SPARTA STEAK HOUSE & LOUNGE: 3.7/5 stars
Taste: 3.5/5 Largely delicious but with a few big misses.
Service: 4/5 Friendly and talkative.
Ambiance: 4/5 Iconic and old school.
Concept: 4/5 Straightforward classic steakhouse fare.
Pricing: 3/5 Not a cheap date. Especially when drinks are involved.
I assume that Sparta Steak House & Lounge has—with the exception of new televisions—looked exactly the same since about 1975.
It’s the definition of old school with well-worn vinyl booths, carved wood fixtures and hanging greenery. The restaurant and lounge is tucked into what looks like a house on 12th Street NW next to a narrow pockmarked parking lot. On our Monday night visit, the space was filled with lively conversation against a soundtrack of ’80s hits.
Though this was my first visit to the restaurant, there was something comfortably nostalgic about the experience. It feels like the kind of place you’ve been going to for years. Maybe it’s because many of the nearby diners were obviously regulars—the table of women next to us even shared a bite of birthday cake with their waitress.

◆ The data ◆
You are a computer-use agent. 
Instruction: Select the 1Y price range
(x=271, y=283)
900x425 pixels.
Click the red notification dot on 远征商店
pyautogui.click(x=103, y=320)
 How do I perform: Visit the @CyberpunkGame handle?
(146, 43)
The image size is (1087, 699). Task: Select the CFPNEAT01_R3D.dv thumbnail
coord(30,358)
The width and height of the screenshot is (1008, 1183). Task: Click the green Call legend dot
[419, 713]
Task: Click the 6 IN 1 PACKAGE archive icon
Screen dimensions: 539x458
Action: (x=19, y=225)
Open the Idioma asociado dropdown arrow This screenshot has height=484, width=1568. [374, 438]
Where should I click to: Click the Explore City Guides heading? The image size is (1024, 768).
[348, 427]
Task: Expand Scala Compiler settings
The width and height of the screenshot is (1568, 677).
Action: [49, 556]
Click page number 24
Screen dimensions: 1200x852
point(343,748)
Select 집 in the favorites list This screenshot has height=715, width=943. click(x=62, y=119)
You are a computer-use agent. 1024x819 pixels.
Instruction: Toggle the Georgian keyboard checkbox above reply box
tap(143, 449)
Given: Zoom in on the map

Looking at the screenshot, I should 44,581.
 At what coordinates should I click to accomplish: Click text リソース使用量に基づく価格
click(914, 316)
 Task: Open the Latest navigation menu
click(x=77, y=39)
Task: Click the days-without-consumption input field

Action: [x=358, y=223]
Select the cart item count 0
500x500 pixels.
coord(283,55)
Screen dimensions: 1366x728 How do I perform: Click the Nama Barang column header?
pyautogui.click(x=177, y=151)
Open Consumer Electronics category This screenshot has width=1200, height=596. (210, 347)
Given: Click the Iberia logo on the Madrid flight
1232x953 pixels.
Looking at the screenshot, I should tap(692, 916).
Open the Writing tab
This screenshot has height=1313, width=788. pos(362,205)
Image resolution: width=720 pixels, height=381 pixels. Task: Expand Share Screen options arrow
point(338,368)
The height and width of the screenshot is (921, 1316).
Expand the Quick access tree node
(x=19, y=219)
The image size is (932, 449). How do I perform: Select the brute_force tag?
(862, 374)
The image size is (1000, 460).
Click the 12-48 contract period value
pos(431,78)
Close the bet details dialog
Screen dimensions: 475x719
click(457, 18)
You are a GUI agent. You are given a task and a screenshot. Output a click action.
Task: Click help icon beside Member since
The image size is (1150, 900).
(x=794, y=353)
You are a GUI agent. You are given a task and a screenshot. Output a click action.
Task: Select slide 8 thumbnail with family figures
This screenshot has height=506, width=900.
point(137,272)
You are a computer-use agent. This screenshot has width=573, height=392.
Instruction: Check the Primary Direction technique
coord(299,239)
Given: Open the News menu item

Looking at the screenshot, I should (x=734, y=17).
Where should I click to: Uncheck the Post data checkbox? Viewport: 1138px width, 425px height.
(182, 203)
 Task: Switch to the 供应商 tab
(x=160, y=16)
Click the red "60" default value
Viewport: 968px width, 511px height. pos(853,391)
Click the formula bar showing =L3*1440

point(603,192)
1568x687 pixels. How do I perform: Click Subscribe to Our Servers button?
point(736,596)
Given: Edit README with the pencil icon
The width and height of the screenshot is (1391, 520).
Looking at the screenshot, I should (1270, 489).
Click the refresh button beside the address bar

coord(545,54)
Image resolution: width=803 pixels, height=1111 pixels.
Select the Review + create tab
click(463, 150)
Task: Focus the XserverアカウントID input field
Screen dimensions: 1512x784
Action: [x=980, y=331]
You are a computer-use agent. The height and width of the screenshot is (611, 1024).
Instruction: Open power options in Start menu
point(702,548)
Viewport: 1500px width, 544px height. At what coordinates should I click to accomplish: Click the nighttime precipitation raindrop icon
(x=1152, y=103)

◆ Explore the material ◆
1. Decide whether each statement agrees with the Sparta Steak House review, answering yes or no and quoting the words from the review that decide it: (a) The visit took place on a Monday night. (b) The restaurant sits beside a wide, smooth parking lot. (c) The reviewer had eaten at the restaurant many times before.
2. Carry on the Sparta Steak House review from the point where it stops.

◆ Answers for the exercise ◆
1.
(a) Yes: "On our Monday night visit"
(b) No: "next to a narrow pockmarked parking lot"
(c) No: "this was my first visit to the restaurant"

2.
Sparta is known for their cocktails, so my husband, Dave, and I started this review with a few drinks. I opted for the famous blueberry martini. The drink, made with homemade blueberry vodka, reminded me of a melted Popsicle. Thankfully, the vodka-soaked blueberry garnish packed enough alcoholic sting to remind me I wasn’t drinking juice. It’s delicious enough to be dangerous. Dave’s old fashioned was on the weak side but perfectly acceptable.
Sparta’s menu is fairly straightforward with a good mixture of steak, seafood and Greek appetizers.
We opted for the sausage-stuffed hot peppers ($6.95), which were flavorful and carried the perfect amount of heat. We happily sopped up the extra marinara sauce with pieces of beautifully grilled garlic bread ($2.95) that was tasty enough to eat alone.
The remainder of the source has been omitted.